Neo-Luciferian Church
- Symbol of the Neo-Luciferian Church
- Formation: 2005
- Founder: Bjarne Salling Pedersen Michael Bertiaux
- Type: Luciferian Gnostic religious organisation
- Location(s): Denmark and Sweden;
- Affiliations: Succession from Gnostic/magical churches, incl. Ecclesia Gnostica Spiritualis

= Neo-Luciferian Church =

Gnostic and Luciferian organisation

The Neo-Luciferian Church is a Luciferian Gnostic organisation with roots in Western esotericism, Thelema, and magic.

==History==
The Neo-Luciferian Church began in 2005 as a collaboration between Danish occultist Bjarne Salling Pedersen and the American artist, author, and philosopher Michael Bertiaux.

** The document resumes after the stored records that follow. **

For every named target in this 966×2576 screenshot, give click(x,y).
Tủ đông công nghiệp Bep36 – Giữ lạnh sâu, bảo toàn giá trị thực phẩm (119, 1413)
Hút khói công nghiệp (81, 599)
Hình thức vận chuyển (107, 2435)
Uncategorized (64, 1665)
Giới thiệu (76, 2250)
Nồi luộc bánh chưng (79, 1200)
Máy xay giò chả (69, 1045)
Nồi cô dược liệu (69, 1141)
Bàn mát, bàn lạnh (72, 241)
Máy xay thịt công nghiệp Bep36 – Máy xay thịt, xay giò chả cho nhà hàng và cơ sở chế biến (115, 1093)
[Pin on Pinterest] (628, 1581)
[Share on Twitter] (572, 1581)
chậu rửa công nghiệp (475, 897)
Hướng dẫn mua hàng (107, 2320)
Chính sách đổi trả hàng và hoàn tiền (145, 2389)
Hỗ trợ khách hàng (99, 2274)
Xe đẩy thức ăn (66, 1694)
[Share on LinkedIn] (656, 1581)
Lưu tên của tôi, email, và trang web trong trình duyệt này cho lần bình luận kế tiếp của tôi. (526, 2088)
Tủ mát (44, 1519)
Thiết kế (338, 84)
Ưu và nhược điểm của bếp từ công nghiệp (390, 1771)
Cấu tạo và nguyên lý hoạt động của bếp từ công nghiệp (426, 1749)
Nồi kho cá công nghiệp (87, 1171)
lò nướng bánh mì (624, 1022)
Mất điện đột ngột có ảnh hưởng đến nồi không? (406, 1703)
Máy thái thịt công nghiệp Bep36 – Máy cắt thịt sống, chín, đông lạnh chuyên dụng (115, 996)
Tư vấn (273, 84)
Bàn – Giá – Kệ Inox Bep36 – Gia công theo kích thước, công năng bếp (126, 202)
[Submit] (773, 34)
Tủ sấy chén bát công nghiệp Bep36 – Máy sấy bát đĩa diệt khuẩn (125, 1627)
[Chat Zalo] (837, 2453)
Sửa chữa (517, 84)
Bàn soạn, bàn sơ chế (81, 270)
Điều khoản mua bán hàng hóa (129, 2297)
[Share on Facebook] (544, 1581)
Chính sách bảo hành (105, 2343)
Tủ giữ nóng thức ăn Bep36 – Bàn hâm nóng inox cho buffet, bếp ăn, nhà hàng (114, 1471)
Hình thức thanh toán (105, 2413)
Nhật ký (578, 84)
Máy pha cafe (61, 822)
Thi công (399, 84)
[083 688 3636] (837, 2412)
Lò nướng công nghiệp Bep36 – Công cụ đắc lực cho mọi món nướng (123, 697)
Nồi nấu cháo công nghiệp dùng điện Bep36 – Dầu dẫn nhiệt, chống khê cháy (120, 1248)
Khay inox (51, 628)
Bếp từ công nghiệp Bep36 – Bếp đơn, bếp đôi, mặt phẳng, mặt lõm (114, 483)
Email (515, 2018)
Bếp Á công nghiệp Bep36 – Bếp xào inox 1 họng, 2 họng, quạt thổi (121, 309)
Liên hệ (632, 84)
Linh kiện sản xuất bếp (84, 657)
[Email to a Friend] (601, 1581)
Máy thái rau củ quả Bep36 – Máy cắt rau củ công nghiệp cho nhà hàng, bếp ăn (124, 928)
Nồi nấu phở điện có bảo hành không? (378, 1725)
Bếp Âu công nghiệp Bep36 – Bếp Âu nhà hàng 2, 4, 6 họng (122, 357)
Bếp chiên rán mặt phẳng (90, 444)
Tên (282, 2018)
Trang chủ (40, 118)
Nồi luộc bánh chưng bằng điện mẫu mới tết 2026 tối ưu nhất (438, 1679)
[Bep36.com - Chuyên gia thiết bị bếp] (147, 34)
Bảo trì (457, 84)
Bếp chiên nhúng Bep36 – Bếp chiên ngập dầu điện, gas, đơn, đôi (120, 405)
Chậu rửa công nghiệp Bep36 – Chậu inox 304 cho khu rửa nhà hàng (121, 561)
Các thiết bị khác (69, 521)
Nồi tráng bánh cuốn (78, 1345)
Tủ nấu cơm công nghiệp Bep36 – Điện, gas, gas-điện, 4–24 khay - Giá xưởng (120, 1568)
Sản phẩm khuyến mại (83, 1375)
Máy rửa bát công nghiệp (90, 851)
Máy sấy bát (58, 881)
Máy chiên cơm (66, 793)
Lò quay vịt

The Church was inspired as a reawakening and modern interpretation of the Luciferian Gnosticism advocated by early 1900s Danish occultist and Ordo Templi Orientis member Ben Kadosh, pseudonym of Carl William Hansen. Today the organisation is primarily active in Denmark and Sweden.

==Teachings==
The Neo-Luciferian Church incorporates elements from Thelema, Gnosticism, Voodoo, occultism, and witchcraft. There is an emphasis on art, psychology, and critical thinking.

The mythology draws heavily on Roman and Greek sources as well as more dubious modern writings, such as Charles Leland's Aradia, or the Gospel of the Witches, the works of Dion Fortune, Michael Bertiaux, and Aleister Crowley.

The Neo-Luciferian Church operates within a graded system of seven degrees. It is a succession from several churches: some Gnostic and magical in origin, and others belonging to the succession described in the Ecclesia Gnostica Spiritualis.